Former Official Describes Secret U.S. Bomber
Acquisition
AIN DEFENSE PERSPECTIVE » SEPTEMBER 20, 2013
September 20, 2013, 11:40 AM
Contractors are working on risk-reduction contracts for the secretive and stealthy long-range strike-bomber (LRS-B) program, the former deputy assistant secretary of the U.S. Air Force for acquisition disclosed. During a panel discussion at the Air Force Association (AFA) Air and Space Conference near Washington, D.C, on September 17, retired Lt. Gen. Mark Shackelford said the contracts serve as a technology “bridge” to the future bomber following the cancellation of the Next Generation Bomber (NGB) program in 2009. The Pentagon has instructed contractors not to discuss the LRS-B program, one of the USAF’s top three acquisition priorities.

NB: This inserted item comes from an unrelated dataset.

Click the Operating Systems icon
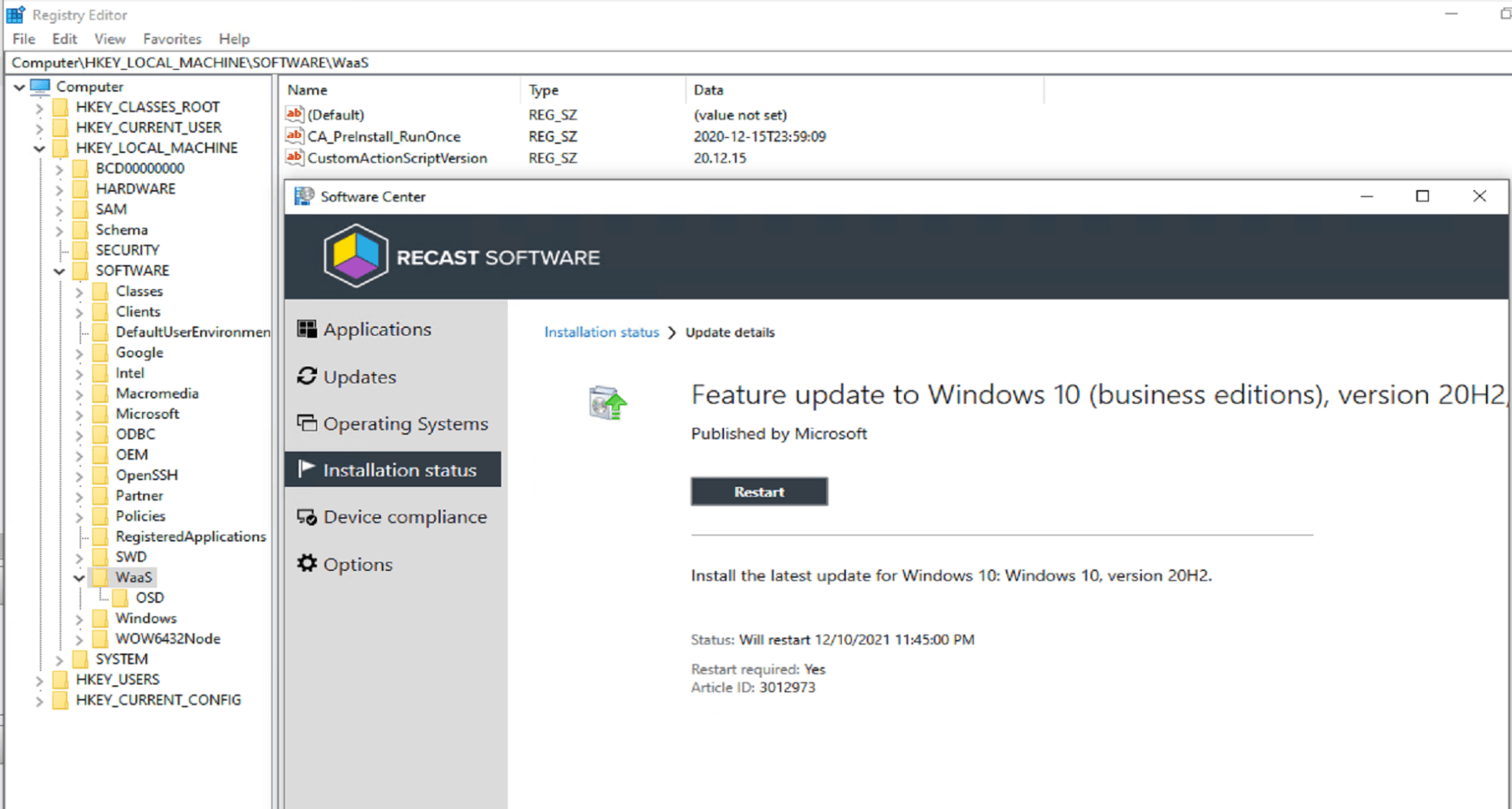The image size is (1512, 809). click(307, 423)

Shackelford also offered contractors some advice on how the acquisition will unfold. He said that the LRS-B requirement will be “couched as integration, not innovation” in the eventual request for proposals. There will be a set of requirements that contractors must achieve, “with some room to move beyond threshold requirements.” There will also be an “affordability figure,” he said, adding that the $550 million unit cost referenced in the DOD budget documents “is a popular figure” at the moment. The program will offer contractors incentives “tied to tangible performance” instead of basing incentives on achieving contract milestones.

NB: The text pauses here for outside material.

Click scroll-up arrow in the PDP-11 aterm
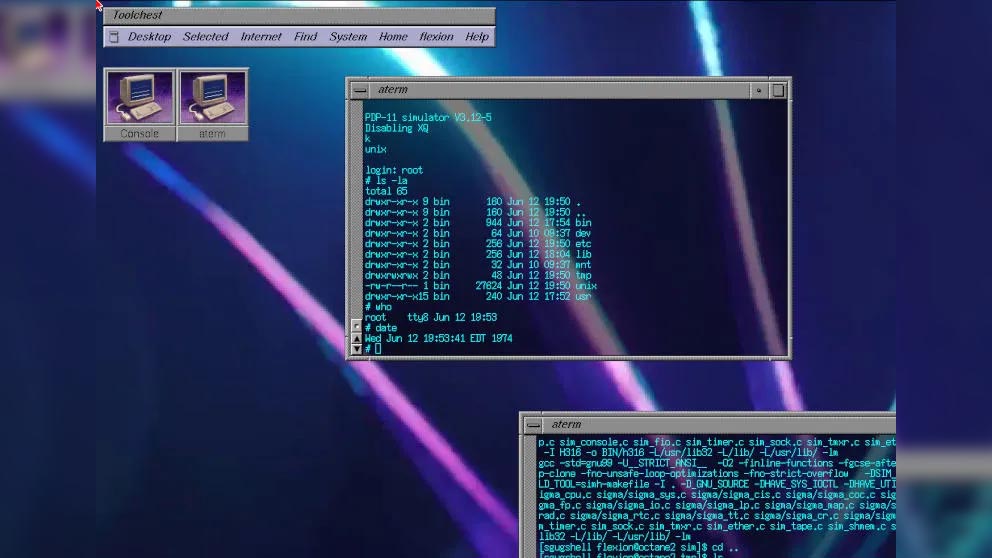Viewport: 992px width, 558px height. 356,338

Since the DOD will be cost-constrained, Shackelford said, it will look favorably on contractors that reduce technology risks without expecting the government to pay the bill. There is evidence from other acquisitions that “he who invests improves his likelihood of winning,” he said.
Shackelford participated in a panel discussion titled “The New Face of Long-Range Strike in the 21st Century.” At the same AFA conference, Air Force Chief of Staff Gen. Mark Welsh reiterated that the service is prioritizing the LRS-B acquisition, along with the Lockheed Martin F-35A Joint Strike Fighter and the Boeing KC-46 tanker. The LRS-B “is another mandatory recapitalization program for us. We don’t have an option,” Welsh said. “Operationally we have to have it to be ready to fight a determined, well armed, well trained enemy in a high-end fight.”
The DOD plans to buy 80 to 100 of the future bombers. “As part of this effort, essential components of the bomber industrial base, such as low-observable technology, are being sustained with technology maturation efforts,” the House Armed Services Committee (HASC) reported in May. The Air Force’s Fiscal Year 2014 budget submission “includes funding to continue the development of an affordable, long-range and penetrating aircraft that incorporates proven technologies,” according to the DOD. Through Fiscal Year 2018, the department is seeking $8.8 billion for the LRS-B development program.